DIRECTIONS:
Word for word, repeat each record that follows.

=== Section Start ===

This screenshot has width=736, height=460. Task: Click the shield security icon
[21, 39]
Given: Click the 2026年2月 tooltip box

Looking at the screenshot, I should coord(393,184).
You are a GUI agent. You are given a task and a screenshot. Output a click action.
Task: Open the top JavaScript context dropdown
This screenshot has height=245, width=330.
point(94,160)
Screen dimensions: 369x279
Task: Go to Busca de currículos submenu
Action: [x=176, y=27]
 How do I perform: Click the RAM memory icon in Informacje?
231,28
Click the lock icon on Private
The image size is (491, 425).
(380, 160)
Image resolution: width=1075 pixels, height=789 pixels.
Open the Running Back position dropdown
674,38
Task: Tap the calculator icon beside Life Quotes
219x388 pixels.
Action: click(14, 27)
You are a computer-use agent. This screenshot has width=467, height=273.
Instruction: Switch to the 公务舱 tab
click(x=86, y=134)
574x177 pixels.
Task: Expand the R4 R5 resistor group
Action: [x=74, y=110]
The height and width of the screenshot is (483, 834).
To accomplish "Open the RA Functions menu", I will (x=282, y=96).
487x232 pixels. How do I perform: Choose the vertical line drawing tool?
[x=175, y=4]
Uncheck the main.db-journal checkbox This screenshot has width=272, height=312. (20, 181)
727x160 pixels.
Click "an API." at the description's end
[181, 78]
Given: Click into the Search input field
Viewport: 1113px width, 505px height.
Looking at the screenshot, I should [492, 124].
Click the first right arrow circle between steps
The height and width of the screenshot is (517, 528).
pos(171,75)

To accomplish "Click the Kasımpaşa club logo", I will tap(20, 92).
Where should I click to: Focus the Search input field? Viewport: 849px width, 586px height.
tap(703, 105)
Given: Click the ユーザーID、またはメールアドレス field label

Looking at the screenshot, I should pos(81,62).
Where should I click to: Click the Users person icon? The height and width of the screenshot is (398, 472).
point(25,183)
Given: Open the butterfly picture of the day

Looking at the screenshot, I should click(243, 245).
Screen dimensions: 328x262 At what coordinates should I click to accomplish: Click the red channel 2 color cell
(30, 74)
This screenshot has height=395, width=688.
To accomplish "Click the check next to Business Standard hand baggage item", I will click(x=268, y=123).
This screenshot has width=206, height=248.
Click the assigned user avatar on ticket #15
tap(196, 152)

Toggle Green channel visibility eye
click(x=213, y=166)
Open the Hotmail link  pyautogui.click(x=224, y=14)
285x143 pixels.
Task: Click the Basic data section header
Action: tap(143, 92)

=== Section End ===

TASK SOLUTION:
This screenshot has width=736, height=460. Task: Click the shield security icon
[21, 39]
Given: Click the 2026年2月 tooltip box

Looking at the screenshot, I should coord(393,184).
You are a GUI agent. You are given a task and a screenshot. Output a click action.
Task: Open the top JavaScript context dropdown
This screenshot has height=245, width=330.
point(94,160)
Screen dimensions: 369x279
Task: Go to Busca de currículos submenu
Action: [x=176, y=27]
 How do I perform: Click the RAM memory icon in Informacje?
231,28
Click the lock icon on Private
The image size is (491, 425).
(380, 160)
Image resolution: width=1075 pixels, height=789 pixels.
Open the Running Back position dropdown
674,38
Task: Tap the calculator icon beside Life Quotes
219x388 pixels.
Action: click(14, 27)
You are a computer-use agent. This screenshot has width=467, height=273.
Instruction: Switch to the 公务舱 tab
click(x=86, y=134)
574x177 pixels.
Task: Expand the R4 R5 resistor group
Action: [x=74, y=110]
The height and width of the screenshot is (483, 834).
To accomplish "Open the RA Functions menu", I will (x=282, y=96).
487x232 pixels. How do I perform: Choose the vertical line drawing tool?
[x=175, y=4]
Uncheck the main.db-journal checkbox This screenshot has width=272, height=312. (20, 181)
727x160 pixels.
Click "an API." at the description's end
[181, 78]
Given: Click into the Search input field
Viewport: 1113px width, 505px height.
Looking at the screenshot, I should [492, 124].
Click the first right arrow circle between steps
The height and width of the screenshot is (517, 528).
pos(171,75)

To accomplish "Click the Kasımpaşa club logo", I will tap(20, 92).
Where should I click to: Focus the Search input field? Viewport: 849px width, 586px height.
tap(703, 105)
Given: Click the ユーザーID、またはメールアドレス field label

Looking at the screenshot, I should pos(81,62).
Where should I click to: Click the Users person icon? The height and width of the screenshot is (398, 472).
point(25,183)
Given: Open the butterfly picture of the day

Looking at the screenshot, I should click(243, 245).
Screen dimensions: 328x262 At what coordinates should I click to accomplish: Click the red channel 2 color cell
(30, 74)
This screenshot has height=395, width=688.
To accomplish "Click the check next to Business Standard hand baggage item", I will click(x=268, y=123).
This screenshot has width=206, height=248.
Click the assigned user avatar on ticket #15
tap(196, 152)

Toggle Green channel visibility eye
click(x=213, y=166)
Open the Hotmail link  pyautogui.click(x=224, y=14)
285x143 pixels.
Task: Click the Basic data section header
Action: tap(143, 92)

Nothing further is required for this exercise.